Transcribe the following lines word for word.
[Begin Records to process]
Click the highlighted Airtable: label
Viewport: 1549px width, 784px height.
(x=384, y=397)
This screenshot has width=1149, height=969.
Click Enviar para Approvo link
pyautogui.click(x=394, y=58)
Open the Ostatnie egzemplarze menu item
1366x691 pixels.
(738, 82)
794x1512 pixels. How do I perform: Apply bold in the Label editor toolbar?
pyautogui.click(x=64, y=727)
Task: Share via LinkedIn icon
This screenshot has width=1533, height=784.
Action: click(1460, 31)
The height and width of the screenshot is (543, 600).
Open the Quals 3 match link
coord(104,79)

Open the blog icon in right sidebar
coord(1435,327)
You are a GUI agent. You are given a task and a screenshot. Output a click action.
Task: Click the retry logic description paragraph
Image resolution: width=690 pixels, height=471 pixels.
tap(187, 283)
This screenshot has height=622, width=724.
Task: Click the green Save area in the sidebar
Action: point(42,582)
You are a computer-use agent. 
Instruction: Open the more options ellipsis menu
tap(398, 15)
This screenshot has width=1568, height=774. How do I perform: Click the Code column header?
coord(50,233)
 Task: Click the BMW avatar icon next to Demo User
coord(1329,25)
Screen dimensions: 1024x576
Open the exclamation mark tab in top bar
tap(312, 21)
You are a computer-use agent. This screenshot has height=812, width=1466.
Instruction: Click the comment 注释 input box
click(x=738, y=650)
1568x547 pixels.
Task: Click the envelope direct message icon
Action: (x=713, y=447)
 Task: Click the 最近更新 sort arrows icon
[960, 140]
[End Records to process]
* _Task output_:
Click the highlighted Airtable: label
Viewport: 1549px width, 784px height.
(x=384, y=397)
This screenshot has width=1149, height=969.
Click Enviar para Approvo link
pyautogui.click(x=394, y=58)
Open the Ostatnie egzemplarze menu item
1366x691 pixels.
(738, 82)
794x1512 pixels. How do I perform: Apply bold in the Label editor toolbar?
pyautogui.click(x=64, y=727)
Task: Share via LinkedIn icon
This screenshot has width=1533, height=784.
Action: click(1460, 31)
The height and width of the screenshot is (543, 600).
Open the Quals 3 match link
coord(104,79)

Open the blog icon in right sidebar
coord(1435,327)
You are a GUI agent. You are given a task and a screenshot. Output a click action.
Task: Click the retry logic description paragraph
Image resolution: width=690 pixels, height=471 pixels.
tap(187, 283)
This screenshot has height=622, width=724.
Task: Click the green Save area in the sidebar
Action: point(42,582)
You are a computer-use agent. 
Instruction: Open the more options ellipsis menu
tap(398, 15)
This screenshot has width=1568, height=774. How do I perform: Click the Code column header?
coord(50,233)
 Task: Click the BMW avatar icon next to Demo User
coord(1329,25)
Screen dimensions: 1024x576
Open the exclamation mark tab in top bar
tap(312, 21)
You are a computer-use agent. This screenshot has height=812, width=1466.
Instruction: Click the comment 注释 input box
click(x=738, y=650)
1568x547 pixels.
Task: Click the envelope direct message icon
Action: (x=713, y=447)
 Task: Click the 最近更新 sort arrows icon
[960, 140]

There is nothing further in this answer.